(Beginning of RECORDS FOR THE EXERCISE)

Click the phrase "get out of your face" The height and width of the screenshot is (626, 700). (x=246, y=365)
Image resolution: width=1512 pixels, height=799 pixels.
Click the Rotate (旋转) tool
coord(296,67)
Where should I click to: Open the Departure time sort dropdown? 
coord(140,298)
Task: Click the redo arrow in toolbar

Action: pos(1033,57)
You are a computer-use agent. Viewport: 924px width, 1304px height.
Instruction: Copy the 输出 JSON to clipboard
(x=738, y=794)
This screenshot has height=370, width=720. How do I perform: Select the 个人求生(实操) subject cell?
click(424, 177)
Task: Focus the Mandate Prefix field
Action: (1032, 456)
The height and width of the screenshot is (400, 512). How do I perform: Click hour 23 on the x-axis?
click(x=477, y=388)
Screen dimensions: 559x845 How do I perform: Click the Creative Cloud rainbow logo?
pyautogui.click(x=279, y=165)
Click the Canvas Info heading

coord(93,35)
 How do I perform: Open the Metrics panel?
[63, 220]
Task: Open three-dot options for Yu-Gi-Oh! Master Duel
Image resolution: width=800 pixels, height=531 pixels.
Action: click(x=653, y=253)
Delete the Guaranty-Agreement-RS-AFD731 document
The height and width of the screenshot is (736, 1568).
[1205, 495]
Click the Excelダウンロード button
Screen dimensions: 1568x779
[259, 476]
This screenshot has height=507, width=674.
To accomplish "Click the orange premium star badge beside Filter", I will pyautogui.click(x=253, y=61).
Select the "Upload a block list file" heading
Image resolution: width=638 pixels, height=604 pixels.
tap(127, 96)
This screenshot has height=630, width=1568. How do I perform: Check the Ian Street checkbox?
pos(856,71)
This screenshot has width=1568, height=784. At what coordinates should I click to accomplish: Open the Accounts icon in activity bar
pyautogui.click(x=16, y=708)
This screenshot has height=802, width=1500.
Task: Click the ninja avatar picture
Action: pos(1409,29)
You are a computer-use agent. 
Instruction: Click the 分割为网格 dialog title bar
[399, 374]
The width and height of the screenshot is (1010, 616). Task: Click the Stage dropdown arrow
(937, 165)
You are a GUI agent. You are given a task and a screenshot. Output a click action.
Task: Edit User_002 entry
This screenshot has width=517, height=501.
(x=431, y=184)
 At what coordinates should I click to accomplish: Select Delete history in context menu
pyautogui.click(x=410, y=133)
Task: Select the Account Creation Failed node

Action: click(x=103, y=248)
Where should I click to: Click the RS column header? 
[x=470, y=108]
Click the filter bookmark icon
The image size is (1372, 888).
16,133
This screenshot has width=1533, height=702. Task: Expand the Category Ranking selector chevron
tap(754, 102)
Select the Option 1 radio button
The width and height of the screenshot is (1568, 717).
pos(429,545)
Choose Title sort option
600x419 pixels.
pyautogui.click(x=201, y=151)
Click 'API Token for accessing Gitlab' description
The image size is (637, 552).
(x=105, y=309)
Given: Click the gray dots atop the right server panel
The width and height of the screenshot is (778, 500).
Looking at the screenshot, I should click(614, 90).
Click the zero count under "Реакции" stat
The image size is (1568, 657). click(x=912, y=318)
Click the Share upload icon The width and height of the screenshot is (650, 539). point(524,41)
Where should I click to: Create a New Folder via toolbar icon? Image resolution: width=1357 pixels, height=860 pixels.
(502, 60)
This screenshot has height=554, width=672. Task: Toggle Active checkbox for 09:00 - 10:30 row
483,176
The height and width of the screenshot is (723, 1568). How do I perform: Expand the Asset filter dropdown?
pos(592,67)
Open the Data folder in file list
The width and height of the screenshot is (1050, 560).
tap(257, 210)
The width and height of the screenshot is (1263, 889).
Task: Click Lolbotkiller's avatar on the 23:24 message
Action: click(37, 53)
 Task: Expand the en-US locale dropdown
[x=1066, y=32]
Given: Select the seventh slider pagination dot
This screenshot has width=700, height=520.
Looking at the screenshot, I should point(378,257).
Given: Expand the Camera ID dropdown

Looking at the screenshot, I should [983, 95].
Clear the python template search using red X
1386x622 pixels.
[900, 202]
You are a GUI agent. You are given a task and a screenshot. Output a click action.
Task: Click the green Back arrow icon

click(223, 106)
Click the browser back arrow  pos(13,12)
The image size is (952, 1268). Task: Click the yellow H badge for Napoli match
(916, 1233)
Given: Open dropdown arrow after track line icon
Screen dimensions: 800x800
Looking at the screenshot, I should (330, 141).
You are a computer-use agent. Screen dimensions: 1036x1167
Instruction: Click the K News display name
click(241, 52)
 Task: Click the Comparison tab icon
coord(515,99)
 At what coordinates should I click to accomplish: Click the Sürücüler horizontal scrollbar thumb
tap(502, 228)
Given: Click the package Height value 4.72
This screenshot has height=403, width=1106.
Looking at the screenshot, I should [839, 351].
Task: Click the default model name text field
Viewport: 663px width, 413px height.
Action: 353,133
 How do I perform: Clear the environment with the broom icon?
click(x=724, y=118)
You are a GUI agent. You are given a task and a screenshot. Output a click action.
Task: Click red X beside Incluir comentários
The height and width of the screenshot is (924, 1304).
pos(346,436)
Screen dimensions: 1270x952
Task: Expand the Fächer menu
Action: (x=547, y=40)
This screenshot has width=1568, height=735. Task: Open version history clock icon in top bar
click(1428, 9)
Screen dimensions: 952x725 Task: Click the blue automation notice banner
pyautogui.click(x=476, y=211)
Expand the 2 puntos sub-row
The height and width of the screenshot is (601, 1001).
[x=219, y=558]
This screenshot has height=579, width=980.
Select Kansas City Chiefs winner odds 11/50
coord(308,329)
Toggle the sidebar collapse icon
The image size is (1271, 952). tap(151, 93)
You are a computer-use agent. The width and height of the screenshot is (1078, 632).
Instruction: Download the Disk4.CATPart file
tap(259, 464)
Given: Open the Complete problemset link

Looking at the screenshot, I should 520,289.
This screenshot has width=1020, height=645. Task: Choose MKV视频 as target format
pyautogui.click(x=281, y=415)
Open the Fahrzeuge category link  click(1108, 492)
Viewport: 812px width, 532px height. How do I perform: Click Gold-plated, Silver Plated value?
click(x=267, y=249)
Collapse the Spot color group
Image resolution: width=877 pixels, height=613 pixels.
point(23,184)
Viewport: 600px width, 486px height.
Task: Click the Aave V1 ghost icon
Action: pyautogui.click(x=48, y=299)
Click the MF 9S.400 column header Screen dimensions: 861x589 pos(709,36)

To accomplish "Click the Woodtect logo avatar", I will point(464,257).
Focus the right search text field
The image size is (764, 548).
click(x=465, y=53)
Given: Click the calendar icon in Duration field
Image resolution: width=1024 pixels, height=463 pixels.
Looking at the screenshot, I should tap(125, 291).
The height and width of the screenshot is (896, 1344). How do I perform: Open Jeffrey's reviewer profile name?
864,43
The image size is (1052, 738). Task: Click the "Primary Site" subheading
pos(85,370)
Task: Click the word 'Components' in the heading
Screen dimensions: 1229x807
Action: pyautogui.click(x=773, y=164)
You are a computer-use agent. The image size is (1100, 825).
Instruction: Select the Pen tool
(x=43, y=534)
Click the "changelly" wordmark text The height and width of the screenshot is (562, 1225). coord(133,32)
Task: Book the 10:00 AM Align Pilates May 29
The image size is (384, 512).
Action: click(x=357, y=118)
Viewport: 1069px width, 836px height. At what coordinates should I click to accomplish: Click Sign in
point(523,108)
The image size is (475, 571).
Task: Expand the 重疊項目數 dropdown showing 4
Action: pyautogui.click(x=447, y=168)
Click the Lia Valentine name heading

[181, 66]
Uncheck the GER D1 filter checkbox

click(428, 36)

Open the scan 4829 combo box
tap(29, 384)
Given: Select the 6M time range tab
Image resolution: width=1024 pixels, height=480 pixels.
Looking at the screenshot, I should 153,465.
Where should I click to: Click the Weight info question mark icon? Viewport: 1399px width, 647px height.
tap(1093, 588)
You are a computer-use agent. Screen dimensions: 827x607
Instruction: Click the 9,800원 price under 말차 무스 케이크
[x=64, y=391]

(End of RECORDS FOR THE EXERCISE)

◆ DIRECTIONS FOR THIS TASK ◆
Please find every line in the records above that holds the word "list" and copy it.

◆ OUTPUT BELOW ◆
Select the "Upload a block list file" heading
Open the Data folder in file list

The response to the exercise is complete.